Insomma, per Casini è giutno il momento per “le forze responsabili di centrodestra e centrosinistra di serrare le file”.

“Non servono a niente le battaglie di retroguardia. Al punto in cui siamo l’unico antidoto allo sfascismo è l’accordo fra Renzi e Berlusconi per fare la riforma elettorale, quella del Senato e del Titolo V”, aggiunge Casini che poi conferma che voterà “un emendamento sulle preferenze, penso che ci sia ancora spazio per migliorare la legge elettorale, ma vada come vada: meglio l’Italicum che continuare così”.

“Può sembrare uno smargiassone e io stesso non gli ho risparmiato critiche, ma non voglio mettergli i bastoni tra le ruote” aggiunge Casini riferendosi a Renzi.

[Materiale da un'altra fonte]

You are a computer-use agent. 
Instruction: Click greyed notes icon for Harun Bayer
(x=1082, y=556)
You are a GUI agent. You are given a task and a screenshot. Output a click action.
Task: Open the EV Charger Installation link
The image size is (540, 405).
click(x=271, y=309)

Casini immagina la costruzione del Ppe italiano con Angelino Alfano tuttavia non esclude anche un riavvicinamento a Forza Italia: “Da Toti a Fitto, insieme a slogan del passato, ho sentito anche cose sensate”.
In merito a Berlusconi, come riporta l’Ansa, Casini sottolinea però che “le divaricazioni drammatiche che ci sono state non possono essere ricomposte con una battuta ma con un dibattito politico serio”.